Copy out the lines of the records from the line containing "Given: Open more options for 01公司公共文件夹" through the line containing "will (x=92, y=6).", including both of those lines, and reproduce them without any changes.

[Records]
* Start *

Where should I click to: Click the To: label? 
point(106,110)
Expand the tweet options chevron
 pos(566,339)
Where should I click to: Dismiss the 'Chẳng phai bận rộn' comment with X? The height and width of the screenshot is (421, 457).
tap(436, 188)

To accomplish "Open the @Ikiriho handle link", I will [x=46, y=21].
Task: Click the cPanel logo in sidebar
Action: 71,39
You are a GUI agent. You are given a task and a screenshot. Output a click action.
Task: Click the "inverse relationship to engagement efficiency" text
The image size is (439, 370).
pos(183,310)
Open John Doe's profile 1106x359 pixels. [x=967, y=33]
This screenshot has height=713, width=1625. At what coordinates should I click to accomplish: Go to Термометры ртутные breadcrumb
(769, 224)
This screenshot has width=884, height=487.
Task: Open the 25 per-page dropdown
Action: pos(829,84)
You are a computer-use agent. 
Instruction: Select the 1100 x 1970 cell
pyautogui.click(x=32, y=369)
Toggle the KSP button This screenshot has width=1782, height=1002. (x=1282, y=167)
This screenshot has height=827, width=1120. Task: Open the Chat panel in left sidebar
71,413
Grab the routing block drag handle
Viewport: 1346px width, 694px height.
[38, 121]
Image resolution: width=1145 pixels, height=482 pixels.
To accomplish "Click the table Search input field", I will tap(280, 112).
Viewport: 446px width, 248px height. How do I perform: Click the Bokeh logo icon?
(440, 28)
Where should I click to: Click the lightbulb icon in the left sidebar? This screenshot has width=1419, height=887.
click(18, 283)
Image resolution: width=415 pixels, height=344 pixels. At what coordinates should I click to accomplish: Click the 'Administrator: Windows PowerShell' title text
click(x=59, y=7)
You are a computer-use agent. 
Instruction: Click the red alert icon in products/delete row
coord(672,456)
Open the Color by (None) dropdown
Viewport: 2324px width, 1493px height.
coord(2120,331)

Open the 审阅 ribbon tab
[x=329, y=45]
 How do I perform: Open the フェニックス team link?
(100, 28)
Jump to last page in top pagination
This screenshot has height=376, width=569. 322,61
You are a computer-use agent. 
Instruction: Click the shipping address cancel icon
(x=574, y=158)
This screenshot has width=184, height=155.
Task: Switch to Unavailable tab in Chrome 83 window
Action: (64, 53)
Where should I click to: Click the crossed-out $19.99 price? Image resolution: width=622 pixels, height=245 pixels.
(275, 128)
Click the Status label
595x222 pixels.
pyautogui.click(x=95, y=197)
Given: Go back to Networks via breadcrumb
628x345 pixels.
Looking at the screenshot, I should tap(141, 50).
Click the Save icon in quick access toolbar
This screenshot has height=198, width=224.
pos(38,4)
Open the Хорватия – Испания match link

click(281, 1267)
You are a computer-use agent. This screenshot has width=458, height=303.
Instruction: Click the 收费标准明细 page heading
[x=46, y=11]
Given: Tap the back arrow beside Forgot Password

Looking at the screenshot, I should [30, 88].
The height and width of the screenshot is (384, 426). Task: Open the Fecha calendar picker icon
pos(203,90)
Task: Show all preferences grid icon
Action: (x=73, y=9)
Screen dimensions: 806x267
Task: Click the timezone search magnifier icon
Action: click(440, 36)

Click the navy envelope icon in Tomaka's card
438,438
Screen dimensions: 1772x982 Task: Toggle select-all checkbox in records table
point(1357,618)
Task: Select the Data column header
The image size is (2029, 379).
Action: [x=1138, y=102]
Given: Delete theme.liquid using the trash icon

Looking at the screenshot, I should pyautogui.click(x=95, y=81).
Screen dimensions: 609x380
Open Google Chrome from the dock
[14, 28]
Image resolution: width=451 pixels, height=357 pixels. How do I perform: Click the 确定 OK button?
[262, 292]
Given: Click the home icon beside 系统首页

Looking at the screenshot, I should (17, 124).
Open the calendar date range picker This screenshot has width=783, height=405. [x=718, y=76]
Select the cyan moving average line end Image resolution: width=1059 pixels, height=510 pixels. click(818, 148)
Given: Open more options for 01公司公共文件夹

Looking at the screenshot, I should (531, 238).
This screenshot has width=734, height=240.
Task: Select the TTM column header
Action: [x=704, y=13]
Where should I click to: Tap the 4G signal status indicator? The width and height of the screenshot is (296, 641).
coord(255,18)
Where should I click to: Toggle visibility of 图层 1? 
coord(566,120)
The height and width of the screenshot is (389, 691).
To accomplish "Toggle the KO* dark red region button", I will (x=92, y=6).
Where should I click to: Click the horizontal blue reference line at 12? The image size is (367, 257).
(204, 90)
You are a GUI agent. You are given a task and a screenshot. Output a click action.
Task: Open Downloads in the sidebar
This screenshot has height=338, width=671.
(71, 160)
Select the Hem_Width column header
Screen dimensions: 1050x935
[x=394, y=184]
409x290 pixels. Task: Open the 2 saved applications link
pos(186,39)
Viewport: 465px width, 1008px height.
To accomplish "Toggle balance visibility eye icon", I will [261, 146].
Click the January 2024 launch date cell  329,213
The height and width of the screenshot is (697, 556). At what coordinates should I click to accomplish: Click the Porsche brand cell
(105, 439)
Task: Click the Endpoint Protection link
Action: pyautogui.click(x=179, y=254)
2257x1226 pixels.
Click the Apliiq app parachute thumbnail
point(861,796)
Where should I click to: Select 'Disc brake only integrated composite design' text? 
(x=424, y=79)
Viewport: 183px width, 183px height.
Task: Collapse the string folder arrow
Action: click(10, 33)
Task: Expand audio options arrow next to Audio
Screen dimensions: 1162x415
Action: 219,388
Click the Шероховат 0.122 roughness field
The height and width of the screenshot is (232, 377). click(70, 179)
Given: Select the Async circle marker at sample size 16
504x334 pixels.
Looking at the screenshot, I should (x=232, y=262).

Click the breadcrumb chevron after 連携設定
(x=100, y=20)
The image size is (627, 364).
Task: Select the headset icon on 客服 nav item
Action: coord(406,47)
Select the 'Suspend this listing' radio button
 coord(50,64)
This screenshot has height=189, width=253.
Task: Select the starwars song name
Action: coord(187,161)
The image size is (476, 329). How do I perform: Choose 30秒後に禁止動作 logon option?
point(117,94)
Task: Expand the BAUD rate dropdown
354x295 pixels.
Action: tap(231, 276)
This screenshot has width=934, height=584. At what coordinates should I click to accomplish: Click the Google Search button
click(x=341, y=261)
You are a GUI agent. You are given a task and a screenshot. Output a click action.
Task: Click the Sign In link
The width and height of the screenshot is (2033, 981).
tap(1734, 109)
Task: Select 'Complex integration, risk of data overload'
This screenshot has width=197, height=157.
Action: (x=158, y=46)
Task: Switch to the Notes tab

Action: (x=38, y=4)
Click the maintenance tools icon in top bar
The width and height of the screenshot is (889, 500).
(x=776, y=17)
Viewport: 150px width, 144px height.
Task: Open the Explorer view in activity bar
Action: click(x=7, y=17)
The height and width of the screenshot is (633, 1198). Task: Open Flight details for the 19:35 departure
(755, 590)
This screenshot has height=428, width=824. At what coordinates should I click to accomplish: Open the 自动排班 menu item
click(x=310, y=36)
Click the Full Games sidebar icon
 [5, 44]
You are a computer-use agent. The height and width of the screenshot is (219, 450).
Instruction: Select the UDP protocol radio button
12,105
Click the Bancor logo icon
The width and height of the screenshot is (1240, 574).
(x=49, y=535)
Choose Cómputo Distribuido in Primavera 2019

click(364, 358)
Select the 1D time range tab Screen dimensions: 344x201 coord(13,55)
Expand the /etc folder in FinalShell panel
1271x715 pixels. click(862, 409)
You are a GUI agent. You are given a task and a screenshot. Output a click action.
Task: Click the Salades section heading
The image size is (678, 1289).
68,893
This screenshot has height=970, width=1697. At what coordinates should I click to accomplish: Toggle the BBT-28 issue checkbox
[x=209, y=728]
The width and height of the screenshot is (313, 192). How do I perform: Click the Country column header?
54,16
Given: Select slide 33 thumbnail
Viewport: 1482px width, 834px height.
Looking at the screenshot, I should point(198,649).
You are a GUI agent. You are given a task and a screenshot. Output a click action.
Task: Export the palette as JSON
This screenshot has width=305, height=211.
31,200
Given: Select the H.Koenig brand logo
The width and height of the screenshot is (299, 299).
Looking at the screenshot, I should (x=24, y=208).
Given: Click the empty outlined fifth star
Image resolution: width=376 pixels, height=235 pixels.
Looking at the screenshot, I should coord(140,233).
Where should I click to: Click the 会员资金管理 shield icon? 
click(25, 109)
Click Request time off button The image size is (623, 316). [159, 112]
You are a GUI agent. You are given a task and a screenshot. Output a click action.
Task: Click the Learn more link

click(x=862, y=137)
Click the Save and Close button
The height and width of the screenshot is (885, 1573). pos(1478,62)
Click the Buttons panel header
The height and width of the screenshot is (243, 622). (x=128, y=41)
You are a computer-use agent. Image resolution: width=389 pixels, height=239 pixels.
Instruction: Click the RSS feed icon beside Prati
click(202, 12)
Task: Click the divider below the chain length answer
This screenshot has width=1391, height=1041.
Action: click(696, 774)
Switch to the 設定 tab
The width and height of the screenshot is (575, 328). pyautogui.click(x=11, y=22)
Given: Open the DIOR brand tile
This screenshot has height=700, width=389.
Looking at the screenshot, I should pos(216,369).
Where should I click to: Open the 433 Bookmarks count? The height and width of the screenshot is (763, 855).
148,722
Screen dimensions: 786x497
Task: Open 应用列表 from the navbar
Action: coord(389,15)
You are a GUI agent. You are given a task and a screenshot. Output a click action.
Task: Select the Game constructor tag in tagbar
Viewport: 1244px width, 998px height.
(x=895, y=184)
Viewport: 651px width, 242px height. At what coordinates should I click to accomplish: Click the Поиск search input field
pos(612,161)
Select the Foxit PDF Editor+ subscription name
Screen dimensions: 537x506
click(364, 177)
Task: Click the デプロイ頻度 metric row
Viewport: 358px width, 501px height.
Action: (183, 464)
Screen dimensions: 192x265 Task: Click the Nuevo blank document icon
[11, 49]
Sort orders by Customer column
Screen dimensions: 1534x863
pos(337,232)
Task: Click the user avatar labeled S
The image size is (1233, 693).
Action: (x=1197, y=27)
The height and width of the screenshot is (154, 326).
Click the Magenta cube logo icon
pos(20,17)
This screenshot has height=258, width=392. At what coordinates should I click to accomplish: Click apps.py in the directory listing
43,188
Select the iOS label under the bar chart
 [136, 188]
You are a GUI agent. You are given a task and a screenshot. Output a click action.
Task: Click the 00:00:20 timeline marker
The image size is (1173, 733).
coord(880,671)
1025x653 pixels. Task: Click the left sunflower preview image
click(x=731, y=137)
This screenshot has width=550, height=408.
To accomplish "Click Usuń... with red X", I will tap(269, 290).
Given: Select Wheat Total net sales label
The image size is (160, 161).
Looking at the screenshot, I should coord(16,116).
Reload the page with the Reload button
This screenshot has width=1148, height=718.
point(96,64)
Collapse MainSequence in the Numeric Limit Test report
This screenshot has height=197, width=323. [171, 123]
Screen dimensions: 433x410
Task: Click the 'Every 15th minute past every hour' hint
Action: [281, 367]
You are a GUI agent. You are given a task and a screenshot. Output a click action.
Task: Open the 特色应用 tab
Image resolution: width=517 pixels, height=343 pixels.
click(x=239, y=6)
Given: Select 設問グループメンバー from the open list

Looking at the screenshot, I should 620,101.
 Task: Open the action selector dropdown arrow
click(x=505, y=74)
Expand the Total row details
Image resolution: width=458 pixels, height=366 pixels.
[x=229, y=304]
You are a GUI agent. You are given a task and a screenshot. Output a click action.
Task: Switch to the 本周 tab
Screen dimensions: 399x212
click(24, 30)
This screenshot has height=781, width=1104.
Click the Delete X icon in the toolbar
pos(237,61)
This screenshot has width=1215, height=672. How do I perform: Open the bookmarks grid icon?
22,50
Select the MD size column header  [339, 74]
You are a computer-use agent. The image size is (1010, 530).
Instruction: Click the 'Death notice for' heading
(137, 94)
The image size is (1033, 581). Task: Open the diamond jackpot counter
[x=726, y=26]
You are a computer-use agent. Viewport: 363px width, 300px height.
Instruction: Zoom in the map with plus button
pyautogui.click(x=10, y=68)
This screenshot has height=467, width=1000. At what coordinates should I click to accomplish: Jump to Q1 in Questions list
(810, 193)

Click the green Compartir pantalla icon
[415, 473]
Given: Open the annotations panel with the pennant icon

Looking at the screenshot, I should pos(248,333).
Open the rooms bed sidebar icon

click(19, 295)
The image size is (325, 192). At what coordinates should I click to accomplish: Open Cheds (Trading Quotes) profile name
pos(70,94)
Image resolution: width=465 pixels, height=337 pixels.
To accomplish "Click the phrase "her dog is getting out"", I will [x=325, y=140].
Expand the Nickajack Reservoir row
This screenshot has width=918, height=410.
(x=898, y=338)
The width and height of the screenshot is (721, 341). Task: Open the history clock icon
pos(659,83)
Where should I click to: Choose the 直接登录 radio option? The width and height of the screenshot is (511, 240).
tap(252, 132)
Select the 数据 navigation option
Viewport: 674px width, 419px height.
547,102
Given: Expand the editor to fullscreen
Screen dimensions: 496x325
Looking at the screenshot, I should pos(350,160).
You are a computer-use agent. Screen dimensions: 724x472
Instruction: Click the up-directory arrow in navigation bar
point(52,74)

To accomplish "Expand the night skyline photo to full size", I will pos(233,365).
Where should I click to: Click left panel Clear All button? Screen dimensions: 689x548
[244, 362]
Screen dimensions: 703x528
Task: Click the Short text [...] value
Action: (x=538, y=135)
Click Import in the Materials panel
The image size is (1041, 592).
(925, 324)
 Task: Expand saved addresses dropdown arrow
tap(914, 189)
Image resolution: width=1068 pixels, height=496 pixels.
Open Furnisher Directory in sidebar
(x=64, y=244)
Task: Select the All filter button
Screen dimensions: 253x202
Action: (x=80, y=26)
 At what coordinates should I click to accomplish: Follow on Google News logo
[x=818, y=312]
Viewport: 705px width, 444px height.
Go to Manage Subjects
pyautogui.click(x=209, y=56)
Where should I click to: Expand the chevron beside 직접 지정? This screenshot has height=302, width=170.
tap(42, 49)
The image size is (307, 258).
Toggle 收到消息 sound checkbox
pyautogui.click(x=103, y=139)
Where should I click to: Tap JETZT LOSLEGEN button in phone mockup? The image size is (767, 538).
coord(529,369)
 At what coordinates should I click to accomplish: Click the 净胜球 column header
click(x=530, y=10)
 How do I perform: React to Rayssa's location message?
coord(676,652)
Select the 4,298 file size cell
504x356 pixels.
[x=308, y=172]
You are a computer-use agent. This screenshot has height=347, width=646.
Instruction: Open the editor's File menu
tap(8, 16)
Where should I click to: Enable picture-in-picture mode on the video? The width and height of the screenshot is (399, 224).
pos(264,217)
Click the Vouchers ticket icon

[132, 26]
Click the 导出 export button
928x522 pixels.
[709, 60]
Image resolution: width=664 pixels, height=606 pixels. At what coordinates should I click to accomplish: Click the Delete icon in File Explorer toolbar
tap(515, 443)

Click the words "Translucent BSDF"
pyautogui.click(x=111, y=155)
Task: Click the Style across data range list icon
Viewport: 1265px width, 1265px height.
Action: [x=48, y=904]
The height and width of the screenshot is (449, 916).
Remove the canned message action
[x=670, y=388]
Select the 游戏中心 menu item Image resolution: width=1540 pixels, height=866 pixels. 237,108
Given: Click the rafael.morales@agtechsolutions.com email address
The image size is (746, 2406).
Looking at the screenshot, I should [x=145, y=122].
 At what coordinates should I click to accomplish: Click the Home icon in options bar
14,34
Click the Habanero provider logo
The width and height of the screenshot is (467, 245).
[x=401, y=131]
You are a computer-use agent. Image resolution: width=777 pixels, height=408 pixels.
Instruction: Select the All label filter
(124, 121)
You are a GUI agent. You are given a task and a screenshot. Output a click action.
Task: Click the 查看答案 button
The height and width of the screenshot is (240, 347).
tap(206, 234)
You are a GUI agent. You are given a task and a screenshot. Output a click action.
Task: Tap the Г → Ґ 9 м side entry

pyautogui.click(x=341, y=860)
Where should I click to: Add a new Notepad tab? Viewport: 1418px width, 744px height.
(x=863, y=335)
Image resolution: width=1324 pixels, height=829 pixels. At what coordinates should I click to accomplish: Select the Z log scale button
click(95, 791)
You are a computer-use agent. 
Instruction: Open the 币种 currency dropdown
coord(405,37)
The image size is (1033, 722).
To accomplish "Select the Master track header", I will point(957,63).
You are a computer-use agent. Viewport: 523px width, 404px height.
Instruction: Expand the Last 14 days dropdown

* End *

### Solution for this exercise
Given: Open more options for 01公司公共文件夹

Looking at the screenshot, I should (531, 238).
This screenshot has width=734, height=240.
Task: Select the TTM column header
Action: [x=704, y=13]
Where should I click to: Tap the 4G signal status indicator? The width and height of the screenshot is (296, 641).
coord(255,18)
Where should I click to: Toggle visibility of 图层 1? 
coord(566,120)
The height and width of the screenshot is (389, 691).
To accomplish "Toggle the KO* dark red region button", I will (x=92, y=6).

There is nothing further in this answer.